O Villa Tevere tá tanto, mas tanto, no meu coração, que às vezes é até difícil. Eu já era fã nos primórdios do blog, quando achei um cupom de desconto lá no Quero Comer, para o Picadinho. E, senhor Jesus, que picadinho.

Eu poderia comer um balde daquela farofa, daquele arroz e até beber só o molho do picadinho, de tão bom.

É impossível entrar naquela varanda sem se sentir melhor pelo seu dia e pela sua vida. Aquela fonte, aquelas plantas que deixam tudo mais fresquinho. Tomar um rosé por ali é brincar de ser rhyca. Começar um almoço com amigas e sair quase no meio da tarde, é brincar de ser feliz.

O ar toscano, os móveis rústicos e ambiente aconchegante, conquistam noivas que casam por ali, casais que ainda estão se conhecendo, profissionais que conquistam novos e velhos clientes, famílias e azamigas. Tudo dá certo ali.

Mas, divago. Dos risotos ao picadinho, é muito difícil não gostar de algo de lá.

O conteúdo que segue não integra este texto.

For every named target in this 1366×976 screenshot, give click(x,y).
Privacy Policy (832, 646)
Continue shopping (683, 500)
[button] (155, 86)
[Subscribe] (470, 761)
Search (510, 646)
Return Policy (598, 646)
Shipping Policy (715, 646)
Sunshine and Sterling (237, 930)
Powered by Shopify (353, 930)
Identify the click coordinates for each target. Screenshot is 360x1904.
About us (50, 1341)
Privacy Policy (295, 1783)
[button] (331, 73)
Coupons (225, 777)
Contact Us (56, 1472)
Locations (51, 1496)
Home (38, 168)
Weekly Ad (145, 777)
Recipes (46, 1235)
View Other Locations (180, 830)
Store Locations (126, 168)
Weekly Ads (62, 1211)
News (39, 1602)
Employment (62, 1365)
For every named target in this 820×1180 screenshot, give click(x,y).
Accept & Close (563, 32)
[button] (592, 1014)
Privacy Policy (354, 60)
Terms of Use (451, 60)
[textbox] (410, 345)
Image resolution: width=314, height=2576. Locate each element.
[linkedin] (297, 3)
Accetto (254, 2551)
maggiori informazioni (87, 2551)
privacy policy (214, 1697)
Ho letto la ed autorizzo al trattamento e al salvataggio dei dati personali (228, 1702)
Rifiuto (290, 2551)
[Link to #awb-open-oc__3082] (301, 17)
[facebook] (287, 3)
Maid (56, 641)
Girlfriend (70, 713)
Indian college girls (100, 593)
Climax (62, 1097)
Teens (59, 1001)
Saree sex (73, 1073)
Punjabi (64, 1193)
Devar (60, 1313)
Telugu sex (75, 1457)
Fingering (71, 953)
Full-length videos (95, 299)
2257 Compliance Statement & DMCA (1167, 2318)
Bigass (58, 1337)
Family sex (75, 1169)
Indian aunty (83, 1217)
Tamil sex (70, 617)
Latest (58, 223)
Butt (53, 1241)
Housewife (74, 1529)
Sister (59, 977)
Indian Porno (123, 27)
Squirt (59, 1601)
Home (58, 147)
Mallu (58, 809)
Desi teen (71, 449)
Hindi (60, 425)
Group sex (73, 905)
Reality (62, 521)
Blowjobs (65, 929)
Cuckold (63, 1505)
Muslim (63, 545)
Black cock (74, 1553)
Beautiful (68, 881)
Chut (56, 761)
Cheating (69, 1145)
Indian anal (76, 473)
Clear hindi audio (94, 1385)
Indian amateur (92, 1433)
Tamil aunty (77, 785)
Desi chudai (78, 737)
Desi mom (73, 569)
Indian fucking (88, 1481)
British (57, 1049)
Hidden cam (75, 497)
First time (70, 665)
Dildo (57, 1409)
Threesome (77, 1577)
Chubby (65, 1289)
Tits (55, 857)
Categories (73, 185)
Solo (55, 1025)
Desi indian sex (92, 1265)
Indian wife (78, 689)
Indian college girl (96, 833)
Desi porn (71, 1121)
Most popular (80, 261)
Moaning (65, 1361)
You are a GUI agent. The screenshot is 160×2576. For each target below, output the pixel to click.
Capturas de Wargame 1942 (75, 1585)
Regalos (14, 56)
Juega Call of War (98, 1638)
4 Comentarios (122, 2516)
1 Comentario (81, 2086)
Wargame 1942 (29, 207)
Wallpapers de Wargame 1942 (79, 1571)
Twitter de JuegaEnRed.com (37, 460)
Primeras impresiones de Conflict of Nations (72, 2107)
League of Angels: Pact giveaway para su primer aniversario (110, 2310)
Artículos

Até as escapadas da cozinha italiana para adentrar na brasilidade, como o camarão no abacaxi, o bobó com arroz de coco, que já provei por lá, me encantam.

Outro aspecto muito positivo da casa, é o engajamento com menus sazonais, promoções e festivais que permitem que novos clientes sintam confiança em conhecer a casa com preços chamativos e que velhos clientes renovem suas visitas, com a perfeita desculpa de provar um novo prato e participar de novo festival.

E agora que estou encerrando esta declaração fora de hora, me toquei que faz um tempo que não vou lá. Preciso retificar essa situação imediatamente.